Provided passage:
· · ·

Re: Online verification of checksums

From: Michael Banck <michael(dot)banck(at)credativ(dot)de>
To: Stephen Frost <sfrost(at)snowman(dot)net>
Cc: Michael Paquier <michael(at)paquier(dot)xyz>, Tomas Vondra <tomas(dot)vondra(at)2ndquadrant(dot)com>, Robert Haas <robertmhaas(at)gmail(dot)com>, PostgreSQL Hackers <pgsql-hackers(at)lists(dot)postgresql(dot)org>
Subject: Re: Online verification of checksums
Date: 2019-03-18 07:52:28
Message-ID: 1552895548.9697.35.camel@credativ.de
Views: Raw Message | Whole Thread | Download mbox | Resend email
Thread:
Lists: pgsql-hackers

Hi.

Am Montag, den 18.03.2019, 03:34 -0400 schrieb Stephen Frost:
> * Michael Banck (michael(dot)banck(at)credativ(dot)de) wrote:
> > Am Montag, den 18.03.2019, 02:38 -0400 schrieb Stephen Frost:
> > > * Michael Paquier (michael(at)paquier(dot)xyz) wrote:
> > > > On Mon, Mar 18, 2019 at 01:43:08AM -0400, Stephen Frost wrote:
> > > > > To be clear, I agree completely that we don't want to be reporting false
> > > > > positives or "this might mean corruption!" to users running the tool,
> > > > > but I haven't seen a good explaination of why this needs to involve the
> > > > > server to avoid that happening. If someone would like to point that out
> > > > > to me, I'd be happy to go read about it and try to understand.
> > > >
> > > > The mentions on this thread that the server has all the facility in
> > > > place to properly lock a buffer and make sure that a partial read
> > > > *never* happens and that we *never* have any kind of false positives,
> > >
> > > Uh, we are, of course, going to have partial reads- we just need to
> > > handle them appropriately, and that's not hard to do in a way that we
> > > never have false positives.
> >
> > I think the current patch (V13 from https://www.postgresql.org/message-i
> > d/1552045881(dot)4947(dot)43(dot)camel(at)credativ(dot)de) does that, modulo possible bugs.
>
> I think the question here is- do you ever see false positives with this
> latest version..? If you are, then that's an issue and we should
> discuss and try to figure out what's happening. If you aren't seeing
> false positives, then it seems like we're done here, right?

What do you mean with false positives here? I've never seen a bogus
checksum failure, i.e. pg_checksums claiming some checksum is wrong
cause it only read half of a block or a torn page.

I do see sporadic partial reads and they get treated by the re-check
logic and (if that is not enough) get tallied up as a skipped block in
the end. Is that a false positive in your book?

[...]

> > I have now rebased that patch on top of the pg_verify_checksums ->
> > pg_checksums renaming, see attached.
>
> Thanks for that. Reading through the code though, I don't entirely
> understand why we're making things complicated for ourselves by trying
> to seek and re-read the entire block, specifically this:

[...]

> I would think that we could just do:
>
> insert_location = 0;
> r = read(BLCKSIZE - insert_location);
> if (r < 0) error();
> if (r == 0) EOF detected, move to next
> if (r < (BLCKSIZE - insert_location)) {
> insert_location += r;
> continue;
> }
>
> At this point, we should have a full block, do our checks...

· · ·

Source excerpt:
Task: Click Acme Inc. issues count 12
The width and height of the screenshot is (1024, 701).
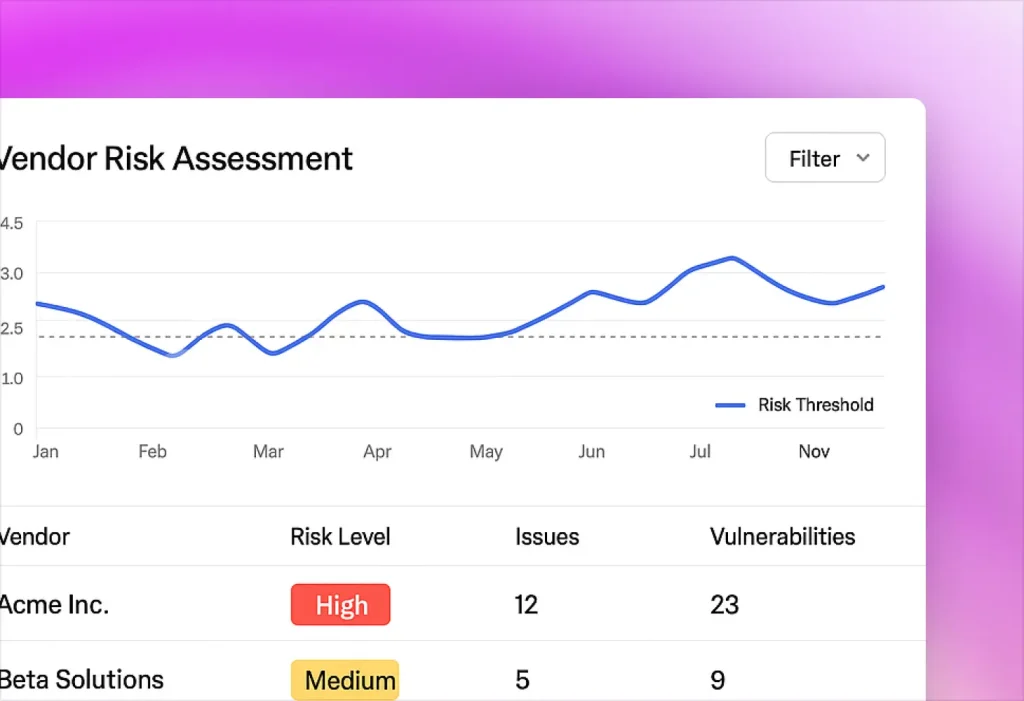Action: pos(526,604)
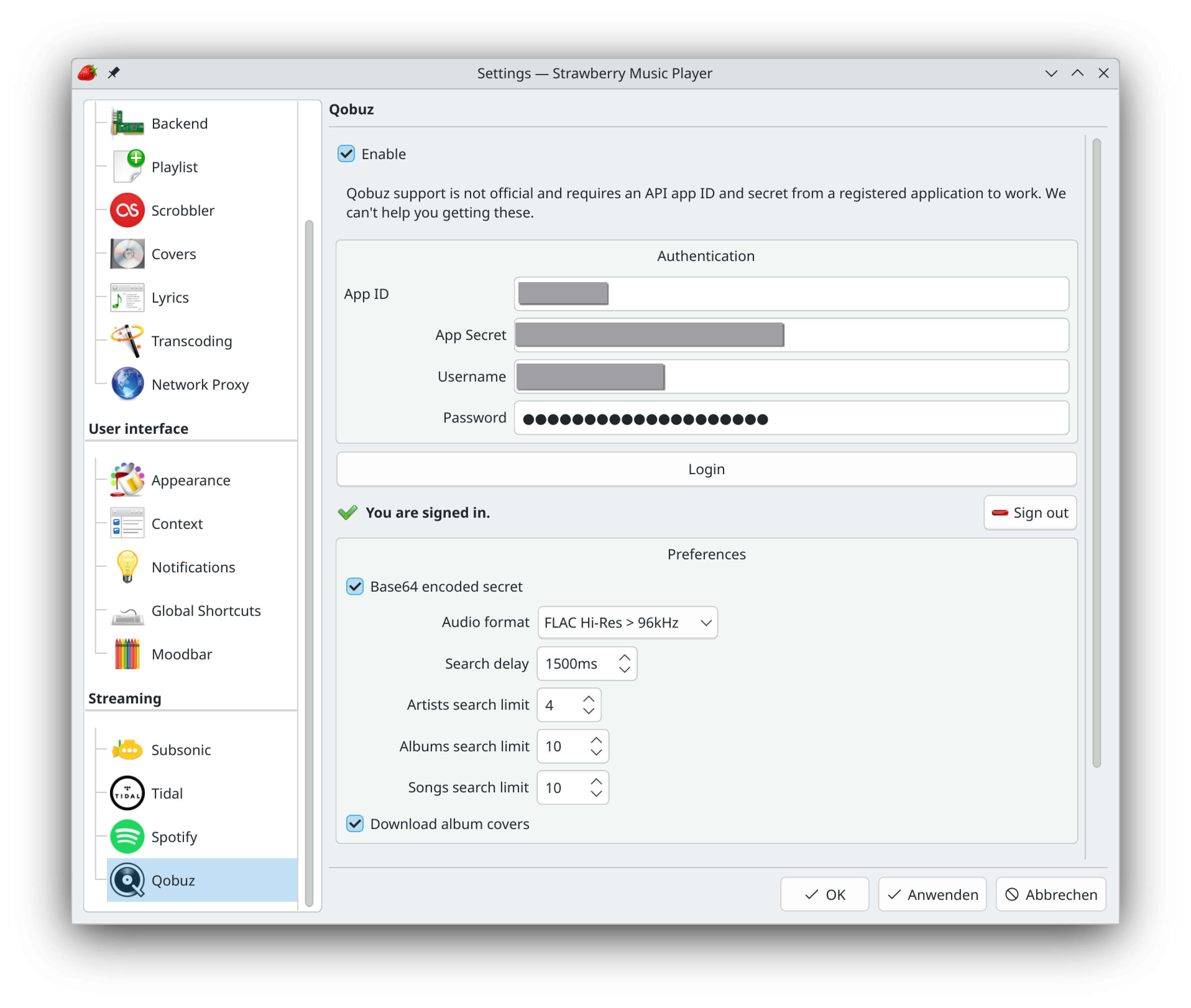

· · ·

What to work on:
(a) In the checksums email, list every recipient named on the Cc line.
(b) In the checksums email, what was pg_verify_checksums renamed to?
The material comes from a different source than the checksums email.

Answers to each task:
(a) Michael Paquier, Tomas Vondra, Robert Haas, PostgreSQL Hackers

(b) pg_checksums